In a article released on Sunday, the tech giant stated it was presenting the function, called ‘Why Am I Seeing This Post?,’ to assist users “much better comprehend and more quickly manage” what they see from pals, pages, and groups.

The tool is accessed by clicking the dropdown menu in the right-hand corner of a post. It will raise a list of a number of reasons the post has actually appeared in your newsfeed.

Facebook’s ‘Why Am I Seeing This Post?’ tool.

For instance, you may see posts from specific pals more than material from others, which may be since you communicate with that buddy more routinely.

Another factor may be the nature of the post itself: if it is a video, you may be seeing it since you generally communicate with videos more than with text-based posts. A 3rd factor may that Facebook’s news feed algorithm tends to prioritise posts with a high variety of likes or remarks.

Learn More: Years of Mark Zuckerberg’s old Facebook posts have actually disappeared. The business states it ‘incorrectly erased’ them.

The brand-new tool resembles Facebook’s pre-existing ‘Why am I seeing this advertisement?’ tool, which enables users to click adverts appearing in their news feeds and learn why they have actually appeared.

Facebook is likewise upgrading the advertisements tool, offering users with brand-new info such as the method which specific site gos to affect the adverts appearing in their news feed.
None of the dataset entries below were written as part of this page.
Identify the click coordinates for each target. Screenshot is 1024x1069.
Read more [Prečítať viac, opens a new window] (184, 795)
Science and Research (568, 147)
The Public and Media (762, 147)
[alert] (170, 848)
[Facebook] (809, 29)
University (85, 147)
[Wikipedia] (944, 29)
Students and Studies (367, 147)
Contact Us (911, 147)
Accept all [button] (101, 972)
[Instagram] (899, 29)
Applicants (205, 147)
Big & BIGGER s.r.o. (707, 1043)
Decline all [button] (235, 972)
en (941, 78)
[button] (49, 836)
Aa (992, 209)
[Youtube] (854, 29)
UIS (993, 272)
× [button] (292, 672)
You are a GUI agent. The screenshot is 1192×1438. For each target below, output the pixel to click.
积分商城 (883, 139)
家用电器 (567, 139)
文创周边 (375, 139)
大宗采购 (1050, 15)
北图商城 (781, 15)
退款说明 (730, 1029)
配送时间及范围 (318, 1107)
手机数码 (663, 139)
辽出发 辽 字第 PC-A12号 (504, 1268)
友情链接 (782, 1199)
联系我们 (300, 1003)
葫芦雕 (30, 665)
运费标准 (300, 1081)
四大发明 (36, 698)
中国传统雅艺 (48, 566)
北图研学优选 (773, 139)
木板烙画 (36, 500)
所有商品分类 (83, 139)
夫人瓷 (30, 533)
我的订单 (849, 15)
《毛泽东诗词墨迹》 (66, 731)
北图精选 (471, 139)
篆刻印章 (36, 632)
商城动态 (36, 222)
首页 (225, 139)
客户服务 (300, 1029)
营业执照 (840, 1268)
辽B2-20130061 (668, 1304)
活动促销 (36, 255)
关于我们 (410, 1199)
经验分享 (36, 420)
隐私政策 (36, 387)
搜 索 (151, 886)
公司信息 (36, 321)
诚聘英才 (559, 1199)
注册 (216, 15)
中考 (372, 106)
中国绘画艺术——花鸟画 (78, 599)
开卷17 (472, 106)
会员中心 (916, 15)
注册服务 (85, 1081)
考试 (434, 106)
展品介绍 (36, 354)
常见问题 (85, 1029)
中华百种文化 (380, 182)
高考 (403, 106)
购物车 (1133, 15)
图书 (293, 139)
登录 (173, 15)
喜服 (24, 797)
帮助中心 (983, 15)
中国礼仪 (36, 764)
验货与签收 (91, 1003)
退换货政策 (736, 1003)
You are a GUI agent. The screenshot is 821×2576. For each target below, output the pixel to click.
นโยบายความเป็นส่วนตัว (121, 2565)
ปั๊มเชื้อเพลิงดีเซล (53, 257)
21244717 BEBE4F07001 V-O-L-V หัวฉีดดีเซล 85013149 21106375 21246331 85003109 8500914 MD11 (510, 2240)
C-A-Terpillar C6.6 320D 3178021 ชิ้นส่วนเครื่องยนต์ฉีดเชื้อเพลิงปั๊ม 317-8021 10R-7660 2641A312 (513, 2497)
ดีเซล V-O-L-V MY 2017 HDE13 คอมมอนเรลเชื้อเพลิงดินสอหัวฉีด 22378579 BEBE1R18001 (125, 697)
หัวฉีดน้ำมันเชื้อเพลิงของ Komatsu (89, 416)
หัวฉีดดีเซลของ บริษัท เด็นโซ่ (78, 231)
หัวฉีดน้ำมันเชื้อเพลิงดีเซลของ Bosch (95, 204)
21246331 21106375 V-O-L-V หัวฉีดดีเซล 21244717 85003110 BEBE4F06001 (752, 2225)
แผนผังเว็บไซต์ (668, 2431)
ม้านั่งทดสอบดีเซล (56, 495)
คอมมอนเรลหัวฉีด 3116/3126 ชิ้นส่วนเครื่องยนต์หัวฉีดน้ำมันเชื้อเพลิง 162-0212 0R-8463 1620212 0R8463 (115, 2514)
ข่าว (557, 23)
The tool will likewise offer information of when the marketer published the advert or if the marketer dealt with another marketing partner.

Facebook’s intro of the ‘Why am I seeing this post?’ tool comes at a time of extreme political examination for the business on concerns such as user personal privacy and hazardous material

On Sunday, CEO Mark Zuckerberg required higher web policy in “4 essential locations: hazardous material, election stability, personal privacy and information mobility.” He likewise stated federal governments and regulators must take “a more active function” in implementing policy.